Cassazione Civile – Sezione lavoro – Ordinanza n. 33758 del 21 dicembre 2024
Commento a cura di Robert Tenuta, Direttivo Nazionale Dirigenza Sanitaria Anaao Assomed
Un sanitario, formalmente qualificato collaboratore coordinato continuativo, ha proposto ricorso presso il Tribunale al fine che il rapporto in atto venisse riconosciuto di natura subordinata, richiedendone il relativo trattamento economico.
Di fronte al diniego del Tribunale l’interessato si è opposto presso la competente Corte d’Appello che, in parziale accoglimento delle sue richieste, ha accertato la natura subordinata del rapporto in atto e condannato l’Asl datrice di lavoro al pagamento delle differenze retributive.
Il giudice d’appello è giunto a tali determinazioni in base a risultanze istruttorie dalle quali è emerso che il ricorrente era stato stabilmente inserito nell’organizzazione del reparto, rispettando i turni di lavoro e osservando uno specifico orario, e, pertanto, lo svolgimento di fatto del rapporto si era discostato dal progetto indicato nel contratto.
Avverso la sentenza del Tribunale l’Asl ha proposto ricorso in Cassazione ritenendo insussistente la natura subordinata del rapporto di lavoro, oltre a rivendicare, in subordine, la prescrizione quinquennale delle differenze retributive decorrente dalla data di maturazione del diritto e non dalla data di cessazione del rapporto come sancito dalla Corte d’Appello.
In proposito la Cassazione civile ha evidenziato che anche il rapporto di mero fatto con la Pubblica amministrazione è assistito da stabilità, per cui, a differenza dei rapporti di lavoro intercorsi con datori di lavoro privati, il termine prescrizionale decorre dal momento in cui il diritto può essere fatto valere e non dalla cessazione del rapporto.

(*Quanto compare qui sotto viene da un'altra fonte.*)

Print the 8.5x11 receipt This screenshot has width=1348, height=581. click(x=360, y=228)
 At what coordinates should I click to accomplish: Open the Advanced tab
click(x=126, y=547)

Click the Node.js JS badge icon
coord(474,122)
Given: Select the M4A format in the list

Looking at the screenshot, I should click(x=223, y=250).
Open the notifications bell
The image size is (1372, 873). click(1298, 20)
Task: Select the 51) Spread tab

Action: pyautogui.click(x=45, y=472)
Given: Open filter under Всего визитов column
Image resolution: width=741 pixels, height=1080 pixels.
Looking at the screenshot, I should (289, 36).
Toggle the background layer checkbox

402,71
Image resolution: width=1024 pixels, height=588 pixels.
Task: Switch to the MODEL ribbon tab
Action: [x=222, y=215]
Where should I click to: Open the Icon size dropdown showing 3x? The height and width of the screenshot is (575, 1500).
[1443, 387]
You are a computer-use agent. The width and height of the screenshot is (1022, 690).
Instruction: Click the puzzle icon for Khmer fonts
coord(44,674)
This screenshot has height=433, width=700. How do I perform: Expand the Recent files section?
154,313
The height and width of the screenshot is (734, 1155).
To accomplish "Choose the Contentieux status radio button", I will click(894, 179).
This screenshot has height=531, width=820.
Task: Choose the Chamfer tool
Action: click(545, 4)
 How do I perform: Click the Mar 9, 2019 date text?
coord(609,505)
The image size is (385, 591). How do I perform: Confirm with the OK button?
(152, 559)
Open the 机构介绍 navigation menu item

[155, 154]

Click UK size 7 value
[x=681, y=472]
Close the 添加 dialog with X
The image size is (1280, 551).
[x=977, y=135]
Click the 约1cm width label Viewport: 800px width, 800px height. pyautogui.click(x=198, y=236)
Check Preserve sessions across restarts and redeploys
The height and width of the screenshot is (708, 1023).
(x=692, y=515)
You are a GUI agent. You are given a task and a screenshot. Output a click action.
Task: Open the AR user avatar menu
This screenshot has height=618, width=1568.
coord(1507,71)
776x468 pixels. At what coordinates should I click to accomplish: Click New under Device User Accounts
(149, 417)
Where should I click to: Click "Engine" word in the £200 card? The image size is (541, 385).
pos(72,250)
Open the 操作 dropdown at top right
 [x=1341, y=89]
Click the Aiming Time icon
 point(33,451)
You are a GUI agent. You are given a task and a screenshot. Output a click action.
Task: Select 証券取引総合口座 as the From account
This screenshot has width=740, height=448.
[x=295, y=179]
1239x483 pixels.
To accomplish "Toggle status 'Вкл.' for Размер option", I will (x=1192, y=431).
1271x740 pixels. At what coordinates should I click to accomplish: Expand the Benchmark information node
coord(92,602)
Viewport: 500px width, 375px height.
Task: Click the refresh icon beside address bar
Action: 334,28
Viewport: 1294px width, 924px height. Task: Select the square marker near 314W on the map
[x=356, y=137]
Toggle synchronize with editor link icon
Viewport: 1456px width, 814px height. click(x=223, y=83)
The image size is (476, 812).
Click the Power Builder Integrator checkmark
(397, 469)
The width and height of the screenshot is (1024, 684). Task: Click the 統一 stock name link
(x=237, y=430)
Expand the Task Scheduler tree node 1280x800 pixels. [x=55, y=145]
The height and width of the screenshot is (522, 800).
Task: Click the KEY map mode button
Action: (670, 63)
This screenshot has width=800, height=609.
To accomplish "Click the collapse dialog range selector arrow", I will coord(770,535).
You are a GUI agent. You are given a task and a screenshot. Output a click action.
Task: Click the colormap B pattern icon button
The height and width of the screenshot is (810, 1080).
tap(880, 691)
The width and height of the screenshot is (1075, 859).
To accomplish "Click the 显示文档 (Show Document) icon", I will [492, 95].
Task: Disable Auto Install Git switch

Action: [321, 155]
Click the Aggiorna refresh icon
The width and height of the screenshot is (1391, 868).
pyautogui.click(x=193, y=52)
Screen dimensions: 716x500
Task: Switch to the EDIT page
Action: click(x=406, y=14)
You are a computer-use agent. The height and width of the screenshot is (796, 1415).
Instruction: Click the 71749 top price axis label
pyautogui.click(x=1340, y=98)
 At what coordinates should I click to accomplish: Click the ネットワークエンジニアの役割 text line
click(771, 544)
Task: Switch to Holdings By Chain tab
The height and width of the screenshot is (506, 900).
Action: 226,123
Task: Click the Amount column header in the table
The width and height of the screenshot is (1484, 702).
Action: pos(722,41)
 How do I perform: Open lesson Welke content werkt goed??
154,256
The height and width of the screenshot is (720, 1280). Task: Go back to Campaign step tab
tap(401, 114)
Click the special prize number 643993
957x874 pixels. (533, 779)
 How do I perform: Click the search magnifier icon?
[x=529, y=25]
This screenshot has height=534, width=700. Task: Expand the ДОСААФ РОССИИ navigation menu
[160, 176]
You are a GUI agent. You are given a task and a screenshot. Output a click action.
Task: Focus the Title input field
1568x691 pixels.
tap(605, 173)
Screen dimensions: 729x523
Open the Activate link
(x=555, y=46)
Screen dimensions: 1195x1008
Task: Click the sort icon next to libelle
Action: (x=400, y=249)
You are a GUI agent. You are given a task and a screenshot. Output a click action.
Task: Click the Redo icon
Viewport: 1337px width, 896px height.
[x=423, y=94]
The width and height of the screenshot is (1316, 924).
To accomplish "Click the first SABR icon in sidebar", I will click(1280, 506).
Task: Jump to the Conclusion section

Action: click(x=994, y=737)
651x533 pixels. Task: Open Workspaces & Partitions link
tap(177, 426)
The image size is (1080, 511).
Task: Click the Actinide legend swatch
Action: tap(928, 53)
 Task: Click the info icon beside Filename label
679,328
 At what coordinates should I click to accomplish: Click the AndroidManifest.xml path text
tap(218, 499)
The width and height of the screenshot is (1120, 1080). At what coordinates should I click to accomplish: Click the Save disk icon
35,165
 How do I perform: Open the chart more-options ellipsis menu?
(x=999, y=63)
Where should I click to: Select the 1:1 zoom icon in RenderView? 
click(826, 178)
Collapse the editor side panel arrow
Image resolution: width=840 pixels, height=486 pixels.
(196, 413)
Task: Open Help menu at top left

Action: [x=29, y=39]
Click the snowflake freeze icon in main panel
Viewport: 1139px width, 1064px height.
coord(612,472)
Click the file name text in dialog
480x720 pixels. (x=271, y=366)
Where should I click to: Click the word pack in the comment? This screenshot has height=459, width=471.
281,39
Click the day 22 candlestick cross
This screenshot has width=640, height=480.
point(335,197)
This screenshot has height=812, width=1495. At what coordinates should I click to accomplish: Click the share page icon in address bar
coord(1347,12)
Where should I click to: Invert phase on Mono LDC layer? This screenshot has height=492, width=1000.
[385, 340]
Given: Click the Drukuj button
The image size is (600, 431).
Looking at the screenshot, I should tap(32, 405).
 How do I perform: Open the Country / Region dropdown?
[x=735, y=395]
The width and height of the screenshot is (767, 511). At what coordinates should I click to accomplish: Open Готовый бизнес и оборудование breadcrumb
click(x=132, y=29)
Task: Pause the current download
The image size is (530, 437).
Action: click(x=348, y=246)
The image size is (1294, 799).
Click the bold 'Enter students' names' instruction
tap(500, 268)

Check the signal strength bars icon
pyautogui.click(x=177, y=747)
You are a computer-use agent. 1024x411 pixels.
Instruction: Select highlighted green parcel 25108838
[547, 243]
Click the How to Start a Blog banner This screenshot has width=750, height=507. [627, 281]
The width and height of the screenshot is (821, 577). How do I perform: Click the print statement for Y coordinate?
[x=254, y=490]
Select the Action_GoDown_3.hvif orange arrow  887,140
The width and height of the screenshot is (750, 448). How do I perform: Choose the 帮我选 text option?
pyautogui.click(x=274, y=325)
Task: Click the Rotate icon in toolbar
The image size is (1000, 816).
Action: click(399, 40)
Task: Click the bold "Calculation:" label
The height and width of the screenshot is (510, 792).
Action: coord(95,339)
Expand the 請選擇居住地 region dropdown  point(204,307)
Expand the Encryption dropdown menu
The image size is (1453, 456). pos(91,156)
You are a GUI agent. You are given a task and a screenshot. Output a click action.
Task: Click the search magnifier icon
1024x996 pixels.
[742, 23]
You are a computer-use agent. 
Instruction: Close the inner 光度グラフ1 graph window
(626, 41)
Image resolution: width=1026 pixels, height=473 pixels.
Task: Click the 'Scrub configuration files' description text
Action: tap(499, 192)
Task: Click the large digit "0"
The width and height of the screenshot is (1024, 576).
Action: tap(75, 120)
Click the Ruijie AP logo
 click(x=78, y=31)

Ad avviso della Cassazione civile, infatti, tale diritto può essere fatto valere anche nei casi in cui venga in rilievo un rapporto nullo, perché instaurato in via di mero fatto senza il rispetto delle condizioni richieste dalla legge, atteso che detto rapporto, diversamente da quanto si verifica nell’impiego privato, in nessun caso può proseguire ed essere convertito in un valido rapporto a tempo indeterminato.
In via conclusiva la Cassazione civile, sez. lavoro, con ordinanza del 21.12.2024 ha accolto il primo motivo di ricorso, cassando con rinvio la sentenza impugnata in relazione alla decorrenza dei termini di prescrizione delle differenze retributive spettanti all’interessato, individuando tale decorrenza nel momento in cui lo stesso può essere fatto valere e non dalla data di cessazione del rapporto.